23 noviembre 2024

Por qué cada vez menos gente se siente clase trabajadora

Solo un 10,3% de la población se considera clase trabajadora en España, mientras un 58,6% se autopercibe como clase media. ¿Por qué cada vez menos gente siente que pertenece a un grupo social desfavorecido?

El estereotipo de la clase obrera es este: los trabajadores saliendo de la fábrica en una película de los hermanos Lumière, los turnos en la cadena de montaje, los currantes de mono azul con la frente empapada en sudor y las manos manchadas de grasa, las vidas familiares y austeras en barrios de extrarradio, la solidaridad sindical, los mineros cortando carreteras. Parece un retrato sacado de un tiempo pretérito. En cierta forma, lo es.

El Centro de Investigaciones Sociológicas (CIS) determinó en 2019, basándose en los datos de ocupación de la ciudadanía, que el estatus socioeconómico (no es exactamente lo mismo que la clase social) del 41% de la población era el de obreros, cualificados o no cualificados. Entre los primeros se encuentran, por ejemplo, los carpinteros, los maquinistas, los cocineros o los trabajadores de artes gráficas; entre los segundos, los jornaleros, los peones de la construcción, los reponedores de supermercado o los teleoperadores. Tal vez la épica haya desaparecido, pero los obreros siguen ahí. Y son muchos.

▶ **Objetivo del ejercicio**
Transcribe del artículo sobre la clase trabajadora el pasaje que va desde "El estereotipo de" hasta "forma, lo es.".

▶ **Datos proporcionados**
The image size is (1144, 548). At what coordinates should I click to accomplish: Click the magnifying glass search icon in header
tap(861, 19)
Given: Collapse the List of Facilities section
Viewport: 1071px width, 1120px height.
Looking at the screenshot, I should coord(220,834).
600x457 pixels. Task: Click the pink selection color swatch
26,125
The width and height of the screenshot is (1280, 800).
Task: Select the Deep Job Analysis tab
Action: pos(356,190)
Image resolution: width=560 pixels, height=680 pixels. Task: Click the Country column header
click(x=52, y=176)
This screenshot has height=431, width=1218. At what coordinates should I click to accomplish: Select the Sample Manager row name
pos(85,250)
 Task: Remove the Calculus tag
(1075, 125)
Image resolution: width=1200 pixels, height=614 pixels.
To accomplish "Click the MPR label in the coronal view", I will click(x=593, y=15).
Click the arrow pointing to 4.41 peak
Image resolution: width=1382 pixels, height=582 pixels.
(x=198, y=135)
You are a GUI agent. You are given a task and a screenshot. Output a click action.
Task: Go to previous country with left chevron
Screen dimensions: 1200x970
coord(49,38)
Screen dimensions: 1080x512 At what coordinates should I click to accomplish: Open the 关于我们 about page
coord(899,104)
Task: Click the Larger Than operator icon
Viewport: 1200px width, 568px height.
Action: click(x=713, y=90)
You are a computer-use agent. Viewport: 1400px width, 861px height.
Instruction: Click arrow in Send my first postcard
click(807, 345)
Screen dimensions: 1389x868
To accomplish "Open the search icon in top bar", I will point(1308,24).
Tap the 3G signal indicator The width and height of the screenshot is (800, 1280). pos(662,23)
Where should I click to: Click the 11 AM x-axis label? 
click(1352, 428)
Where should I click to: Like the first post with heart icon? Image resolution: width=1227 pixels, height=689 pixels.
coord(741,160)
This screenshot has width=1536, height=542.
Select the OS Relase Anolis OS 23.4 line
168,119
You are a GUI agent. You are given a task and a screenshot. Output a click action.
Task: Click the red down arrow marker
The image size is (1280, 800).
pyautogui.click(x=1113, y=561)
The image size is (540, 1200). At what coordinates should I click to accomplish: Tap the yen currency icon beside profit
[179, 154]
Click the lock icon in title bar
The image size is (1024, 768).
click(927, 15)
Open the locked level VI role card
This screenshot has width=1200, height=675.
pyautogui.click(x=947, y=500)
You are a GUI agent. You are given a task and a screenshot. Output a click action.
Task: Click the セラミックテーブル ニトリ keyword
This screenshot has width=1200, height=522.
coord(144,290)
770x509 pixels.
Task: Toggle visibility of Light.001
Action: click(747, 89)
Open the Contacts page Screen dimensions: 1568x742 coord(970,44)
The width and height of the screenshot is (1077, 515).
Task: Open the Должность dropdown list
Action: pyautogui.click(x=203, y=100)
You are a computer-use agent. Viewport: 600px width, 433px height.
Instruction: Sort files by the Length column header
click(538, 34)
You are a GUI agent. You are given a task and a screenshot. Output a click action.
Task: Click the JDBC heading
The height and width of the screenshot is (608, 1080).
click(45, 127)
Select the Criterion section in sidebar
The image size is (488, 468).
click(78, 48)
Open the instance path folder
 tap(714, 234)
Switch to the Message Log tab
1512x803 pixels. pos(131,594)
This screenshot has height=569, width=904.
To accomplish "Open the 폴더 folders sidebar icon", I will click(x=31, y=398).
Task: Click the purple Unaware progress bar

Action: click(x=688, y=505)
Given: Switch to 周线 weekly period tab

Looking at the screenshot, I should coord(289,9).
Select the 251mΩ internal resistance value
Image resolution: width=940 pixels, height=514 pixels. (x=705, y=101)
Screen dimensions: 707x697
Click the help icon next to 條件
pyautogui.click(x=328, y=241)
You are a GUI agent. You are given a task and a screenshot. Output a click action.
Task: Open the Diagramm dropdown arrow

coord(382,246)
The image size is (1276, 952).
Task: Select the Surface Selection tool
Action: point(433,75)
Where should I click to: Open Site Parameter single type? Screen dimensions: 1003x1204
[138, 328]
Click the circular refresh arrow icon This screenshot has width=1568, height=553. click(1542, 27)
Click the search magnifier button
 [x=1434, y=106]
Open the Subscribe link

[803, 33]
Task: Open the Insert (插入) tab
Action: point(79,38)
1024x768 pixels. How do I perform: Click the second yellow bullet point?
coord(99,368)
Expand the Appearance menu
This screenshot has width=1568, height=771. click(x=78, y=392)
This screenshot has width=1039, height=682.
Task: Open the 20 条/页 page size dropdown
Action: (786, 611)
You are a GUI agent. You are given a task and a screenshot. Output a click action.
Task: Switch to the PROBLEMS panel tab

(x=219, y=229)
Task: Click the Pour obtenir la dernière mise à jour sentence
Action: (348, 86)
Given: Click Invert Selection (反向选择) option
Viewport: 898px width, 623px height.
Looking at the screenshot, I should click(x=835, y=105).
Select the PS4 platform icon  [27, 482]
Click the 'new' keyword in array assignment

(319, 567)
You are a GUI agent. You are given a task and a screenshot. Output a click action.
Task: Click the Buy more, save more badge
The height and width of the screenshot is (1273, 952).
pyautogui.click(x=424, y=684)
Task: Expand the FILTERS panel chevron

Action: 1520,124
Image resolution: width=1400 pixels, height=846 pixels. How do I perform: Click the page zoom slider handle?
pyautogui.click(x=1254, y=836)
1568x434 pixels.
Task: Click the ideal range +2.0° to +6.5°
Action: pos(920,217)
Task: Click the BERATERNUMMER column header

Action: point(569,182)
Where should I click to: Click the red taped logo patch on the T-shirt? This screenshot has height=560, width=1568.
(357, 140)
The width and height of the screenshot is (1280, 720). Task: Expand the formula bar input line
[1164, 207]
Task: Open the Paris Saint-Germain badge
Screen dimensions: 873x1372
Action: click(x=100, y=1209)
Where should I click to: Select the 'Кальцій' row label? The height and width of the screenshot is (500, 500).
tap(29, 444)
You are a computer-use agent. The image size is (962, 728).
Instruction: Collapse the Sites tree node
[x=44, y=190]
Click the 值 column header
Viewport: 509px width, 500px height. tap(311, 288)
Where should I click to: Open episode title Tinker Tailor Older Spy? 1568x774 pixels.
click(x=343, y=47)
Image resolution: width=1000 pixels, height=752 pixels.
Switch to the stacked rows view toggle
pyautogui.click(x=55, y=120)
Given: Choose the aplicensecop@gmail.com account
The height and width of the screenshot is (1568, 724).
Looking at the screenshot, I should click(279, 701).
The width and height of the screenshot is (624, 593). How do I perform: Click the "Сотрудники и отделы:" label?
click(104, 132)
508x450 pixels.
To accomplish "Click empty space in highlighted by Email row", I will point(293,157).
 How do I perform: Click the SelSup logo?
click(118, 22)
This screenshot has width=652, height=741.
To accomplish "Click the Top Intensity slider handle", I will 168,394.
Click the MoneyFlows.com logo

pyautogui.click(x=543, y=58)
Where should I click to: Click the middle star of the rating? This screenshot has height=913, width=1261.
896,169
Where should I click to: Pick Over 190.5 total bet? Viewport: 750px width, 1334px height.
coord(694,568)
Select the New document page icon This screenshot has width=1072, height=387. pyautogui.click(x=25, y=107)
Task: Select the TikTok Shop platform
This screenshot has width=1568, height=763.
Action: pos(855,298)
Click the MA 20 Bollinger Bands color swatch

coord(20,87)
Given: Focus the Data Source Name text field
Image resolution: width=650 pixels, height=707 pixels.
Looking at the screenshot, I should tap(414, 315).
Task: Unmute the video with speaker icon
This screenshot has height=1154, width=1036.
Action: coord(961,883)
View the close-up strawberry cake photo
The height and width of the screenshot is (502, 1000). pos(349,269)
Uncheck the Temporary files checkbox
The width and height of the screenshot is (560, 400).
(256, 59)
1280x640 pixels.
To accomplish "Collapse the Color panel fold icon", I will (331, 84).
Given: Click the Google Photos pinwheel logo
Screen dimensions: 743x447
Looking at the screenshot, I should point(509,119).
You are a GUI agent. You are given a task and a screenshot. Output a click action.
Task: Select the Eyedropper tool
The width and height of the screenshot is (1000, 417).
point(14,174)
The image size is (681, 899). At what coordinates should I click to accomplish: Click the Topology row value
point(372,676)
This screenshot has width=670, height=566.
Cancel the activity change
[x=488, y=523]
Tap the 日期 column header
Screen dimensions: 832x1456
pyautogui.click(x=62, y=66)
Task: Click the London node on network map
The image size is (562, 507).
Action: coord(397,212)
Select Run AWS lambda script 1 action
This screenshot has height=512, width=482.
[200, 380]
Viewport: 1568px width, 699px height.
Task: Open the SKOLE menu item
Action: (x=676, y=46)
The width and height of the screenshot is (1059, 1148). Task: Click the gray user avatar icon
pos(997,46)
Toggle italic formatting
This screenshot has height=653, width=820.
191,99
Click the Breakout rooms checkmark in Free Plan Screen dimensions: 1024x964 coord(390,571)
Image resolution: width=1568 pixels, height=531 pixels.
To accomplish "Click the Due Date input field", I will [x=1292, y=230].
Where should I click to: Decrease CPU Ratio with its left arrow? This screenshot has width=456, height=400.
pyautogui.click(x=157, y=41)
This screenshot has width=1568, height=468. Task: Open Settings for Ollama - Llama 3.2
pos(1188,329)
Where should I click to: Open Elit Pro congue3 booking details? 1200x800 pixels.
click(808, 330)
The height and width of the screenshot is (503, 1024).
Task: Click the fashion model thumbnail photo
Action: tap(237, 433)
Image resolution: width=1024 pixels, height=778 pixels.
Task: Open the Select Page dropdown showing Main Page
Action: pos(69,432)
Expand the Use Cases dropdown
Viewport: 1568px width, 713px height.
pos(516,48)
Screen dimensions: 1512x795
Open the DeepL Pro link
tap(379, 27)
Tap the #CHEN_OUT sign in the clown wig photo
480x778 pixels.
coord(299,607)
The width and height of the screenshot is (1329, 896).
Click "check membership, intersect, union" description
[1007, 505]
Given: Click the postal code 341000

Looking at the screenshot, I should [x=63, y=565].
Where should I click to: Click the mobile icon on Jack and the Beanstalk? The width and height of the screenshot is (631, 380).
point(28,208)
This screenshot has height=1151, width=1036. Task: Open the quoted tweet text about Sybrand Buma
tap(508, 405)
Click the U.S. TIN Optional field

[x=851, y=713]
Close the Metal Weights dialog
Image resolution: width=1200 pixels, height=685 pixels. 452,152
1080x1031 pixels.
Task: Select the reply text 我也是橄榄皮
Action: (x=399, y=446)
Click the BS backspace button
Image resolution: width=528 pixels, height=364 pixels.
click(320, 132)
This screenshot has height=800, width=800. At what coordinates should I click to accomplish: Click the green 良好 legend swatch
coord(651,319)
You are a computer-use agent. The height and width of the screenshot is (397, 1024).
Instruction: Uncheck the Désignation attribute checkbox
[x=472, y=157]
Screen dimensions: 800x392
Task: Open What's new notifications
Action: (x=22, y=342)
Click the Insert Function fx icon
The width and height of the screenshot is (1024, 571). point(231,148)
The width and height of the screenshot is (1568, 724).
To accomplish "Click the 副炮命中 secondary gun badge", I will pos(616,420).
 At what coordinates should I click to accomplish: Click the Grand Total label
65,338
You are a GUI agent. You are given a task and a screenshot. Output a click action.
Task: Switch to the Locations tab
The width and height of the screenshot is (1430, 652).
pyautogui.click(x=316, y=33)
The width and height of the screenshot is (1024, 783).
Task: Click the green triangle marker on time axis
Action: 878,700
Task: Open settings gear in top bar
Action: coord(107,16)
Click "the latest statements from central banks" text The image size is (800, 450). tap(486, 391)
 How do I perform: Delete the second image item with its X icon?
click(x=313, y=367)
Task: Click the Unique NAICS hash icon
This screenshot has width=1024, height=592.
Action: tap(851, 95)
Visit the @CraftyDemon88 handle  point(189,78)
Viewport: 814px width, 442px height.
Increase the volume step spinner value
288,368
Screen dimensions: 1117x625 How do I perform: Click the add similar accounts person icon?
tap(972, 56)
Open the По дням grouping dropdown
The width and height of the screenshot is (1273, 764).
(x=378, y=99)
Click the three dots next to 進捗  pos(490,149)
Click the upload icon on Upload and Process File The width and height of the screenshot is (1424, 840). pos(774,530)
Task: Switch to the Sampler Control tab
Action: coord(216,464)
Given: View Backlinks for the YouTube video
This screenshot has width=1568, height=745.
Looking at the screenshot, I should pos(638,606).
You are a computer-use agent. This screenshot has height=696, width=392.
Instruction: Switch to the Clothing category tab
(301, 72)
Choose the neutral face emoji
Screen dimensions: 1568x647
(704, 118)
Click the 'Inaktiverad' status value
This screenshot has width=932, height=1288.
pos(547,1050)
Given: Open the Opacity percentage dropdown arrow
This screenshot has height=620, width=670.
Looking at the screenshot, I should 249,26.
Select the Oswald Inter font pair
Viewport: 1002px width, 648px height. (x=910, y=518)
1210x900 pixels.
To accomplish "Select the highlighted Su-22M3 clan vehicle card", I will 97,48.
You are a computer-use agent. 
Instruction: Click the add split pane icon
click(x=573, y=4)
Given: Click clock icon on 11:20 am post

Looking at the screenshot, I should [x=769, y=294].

▶ **Solución del ejercicio**
El estereotipo de la clase obrera es este: los trabajadores saliendo de la fábrica en una película de los hermanos Lumière, los turnos en la cadena de montaje, los currantes de mono azul con la frente empapada en sudor y las manos manchadas de grasa, las vidas familiares y austeras en barrios de extrarradio, la solidaridad sindical, los mineros cortando carreteras. Parece un retrato sacado de un tiempo pretérito. En cierta forma, lo es.